Heute ist der 31.05.2026 und wir blicken in die Welt eines Callboys, der es in Deutschland, der Schweiz und Österreich zu etwas gebracht hat. Kevin, 45 Jahre alt, ist ein gefragter Callboy, dessen Terminkalender so gut gefüllt ist, dass er im April nur drei freie Tage hatte! Die Preise für seine Dienste sind nicht ohne: 500 Euro für zwei Stunden und 2000 Euro für einen ganzen Tag – da ist alles inklusive, Begleitung und Sex, versteht sich. Wer denkt, dass dieser Job einfach nur ein Zuckerschlecken ist, der irrt sich gewaltig.

Ursprünglich war Kevin Glühtechniker in Raffinerien und Kraftwerken, doch vor sieben Jahren hat er den Sprung in die Sexarbeit gewagt. Seit Anfang 2025 arbeitet er sogar Vollzeit in diesem Metier. Die Kundinnen sind ein bunt gemischter Haufen: von Kassiererinnen bis zu Ärztinnen, und das Altersspektrum reicht von 22 bis 87 Jahren. Ja, genau gehört! Kevin hat keine Altersgrenzen für seine Kundinnen. „Jede Frau verdient Liebe und Wertschätzung“, sagt er. Das ist eine Haltung, die man nicht oft hört.
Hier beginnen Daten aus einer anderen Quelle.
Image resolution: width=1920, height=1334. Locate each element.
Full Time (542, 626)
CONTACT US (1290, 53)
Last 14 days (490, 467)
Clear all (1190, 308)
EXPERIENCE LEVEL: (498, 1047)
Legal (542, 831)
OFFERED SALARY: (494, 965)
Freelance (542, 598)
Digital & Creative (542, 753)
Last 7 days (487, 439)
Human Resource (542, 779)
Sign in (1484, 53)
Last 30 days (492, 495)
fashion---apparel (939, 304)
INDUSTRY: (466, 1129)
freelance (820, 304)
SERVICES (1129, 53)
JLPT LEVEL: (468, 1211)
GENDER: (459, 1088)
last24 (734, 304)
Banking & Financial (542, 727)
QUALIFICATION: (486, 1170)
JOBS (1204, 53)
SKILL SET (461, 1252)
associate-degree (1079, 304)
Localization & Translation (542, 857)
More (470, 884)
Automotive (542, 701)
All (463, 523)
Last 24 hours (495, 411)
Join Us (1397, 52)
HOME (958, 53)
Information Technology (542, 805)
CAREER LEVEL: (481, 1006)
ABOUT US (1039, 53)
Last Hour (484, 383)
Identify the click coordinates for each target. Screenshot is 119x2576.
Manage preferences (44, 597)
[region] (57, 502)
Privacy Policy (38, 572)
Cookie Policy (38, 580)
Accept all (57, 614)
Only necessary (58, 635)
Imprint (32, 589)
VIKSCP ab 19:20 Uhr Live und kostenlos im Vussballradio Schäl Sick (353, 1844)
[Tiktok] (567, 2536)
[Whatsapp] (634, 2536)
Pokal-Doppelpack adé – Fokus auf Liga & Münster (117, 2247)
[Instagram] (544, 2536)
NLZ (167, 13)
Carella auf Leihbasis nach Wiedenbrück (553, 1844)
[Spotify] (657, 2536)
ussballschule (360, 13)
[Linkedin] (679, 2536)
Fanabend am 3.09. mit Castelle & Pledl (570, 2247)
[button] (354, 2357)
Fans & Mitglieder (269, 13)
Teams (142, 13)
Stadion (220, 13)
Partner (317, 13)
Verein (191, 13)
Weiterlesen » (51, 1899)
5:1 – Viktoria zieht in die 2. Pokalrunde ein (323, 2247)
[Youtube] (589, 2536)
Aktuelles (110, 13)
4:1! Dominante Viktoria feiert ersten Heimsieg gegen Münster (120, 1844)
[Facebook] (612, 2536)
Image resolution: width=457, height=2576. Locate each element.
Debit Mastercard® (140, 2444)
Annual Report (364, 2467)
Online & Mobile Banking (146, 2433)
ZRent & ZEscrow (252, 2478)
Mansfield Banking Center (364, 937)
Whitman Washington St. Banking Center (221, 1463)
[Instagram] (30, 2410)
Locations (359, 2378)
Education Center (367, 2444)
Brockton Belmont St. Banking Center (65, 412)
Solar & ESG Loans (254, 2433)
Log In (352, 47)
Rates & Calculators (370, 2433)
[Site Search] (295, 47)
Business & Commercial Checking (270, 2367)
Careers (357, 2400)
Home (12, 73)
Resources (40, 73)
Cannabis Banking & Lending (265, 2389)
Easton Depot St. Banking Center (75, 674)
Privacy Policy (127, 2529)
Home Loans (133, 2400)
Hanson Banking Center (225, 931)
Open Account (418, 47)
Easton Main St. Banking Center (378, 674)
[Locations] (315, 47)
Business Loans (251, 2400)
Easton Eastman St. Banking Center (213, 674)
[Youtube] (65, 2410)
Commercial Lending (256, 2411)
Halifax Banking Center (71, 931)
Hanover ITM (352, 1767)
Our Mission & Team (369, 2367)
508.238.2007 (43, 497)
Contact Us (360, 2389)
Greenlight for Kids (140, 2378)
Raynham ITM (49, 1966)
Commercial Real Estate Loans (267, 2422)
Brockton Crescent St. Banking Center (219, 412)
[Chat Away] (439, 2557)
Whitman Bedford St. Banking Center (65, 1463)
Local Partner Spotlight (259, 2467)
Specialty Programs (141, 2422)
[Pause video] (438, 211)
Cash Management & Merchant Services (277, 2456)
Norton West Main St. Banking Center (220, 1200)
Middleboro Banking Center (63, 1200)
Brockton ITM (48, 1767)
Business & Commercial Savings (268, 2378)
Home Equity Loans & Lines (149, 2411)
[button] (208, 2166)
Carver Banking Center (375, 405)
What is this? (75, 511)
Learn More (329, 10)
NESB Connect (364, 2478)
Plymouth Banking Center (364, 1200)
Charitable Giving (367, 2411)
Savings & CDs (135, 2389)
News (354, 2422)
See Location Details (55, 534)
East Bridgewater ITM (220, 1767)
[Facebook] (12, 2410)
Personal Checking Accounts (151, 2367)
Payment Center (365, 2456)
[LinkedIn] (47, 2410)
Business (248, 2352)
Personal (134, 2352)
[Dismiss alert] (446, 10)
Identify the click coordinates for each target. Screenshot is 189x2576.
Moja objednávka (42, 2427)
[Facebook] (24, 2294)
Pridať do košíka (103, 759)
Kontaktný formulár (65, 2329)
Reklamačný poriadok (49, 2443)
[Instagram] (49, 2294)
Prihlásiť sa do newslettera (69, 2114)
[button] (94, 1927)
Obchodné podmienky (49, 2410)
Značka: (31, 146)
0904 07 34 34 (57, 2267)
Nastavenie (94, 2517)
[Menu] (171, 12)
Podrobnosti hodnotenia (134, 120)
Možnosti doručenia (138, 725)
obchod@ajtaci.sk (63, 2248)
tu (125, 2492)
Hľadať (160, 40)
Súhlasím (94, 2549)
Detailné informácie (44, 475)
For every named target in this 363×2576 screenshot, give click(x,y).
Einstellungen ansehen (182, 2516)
Er hat auch keine moralischen Bedenken, wenn es um die Affären seiner Kundinnen geht – viele von ihnen sind in ihren Beziehungen unzufrieden und suchen nach einer Möglichkeit, ihre Bedürfnisse zu stillen.

Einblicke in den Alltag eines Callboys

Kevin lebt in Dortmund mit seiner Freundin, die kein Problem mit seinem Beruf hat. „Ich hab das nie geheim gehalten“, erklärt er. Sein Umfeld ist darüber informiert, und das ist wohl auch ein Grund, warum er keine übergriffigen Anfragen erhält. Interessanterweise betreibt Kevin zusammen mit einem Geschäftspartner Plattformen für selbstständige Callboys. Mit einer Schätzung von rund 200 Callboys im deutschsprachigen Raum gibt es da eine höhere Nachfrage als Angebot. Er glaubt, dass mehr Männer in diesem Beruf arbeiten könnten, sieht aber auch die Vorteile einer geringeren Konkurrenz.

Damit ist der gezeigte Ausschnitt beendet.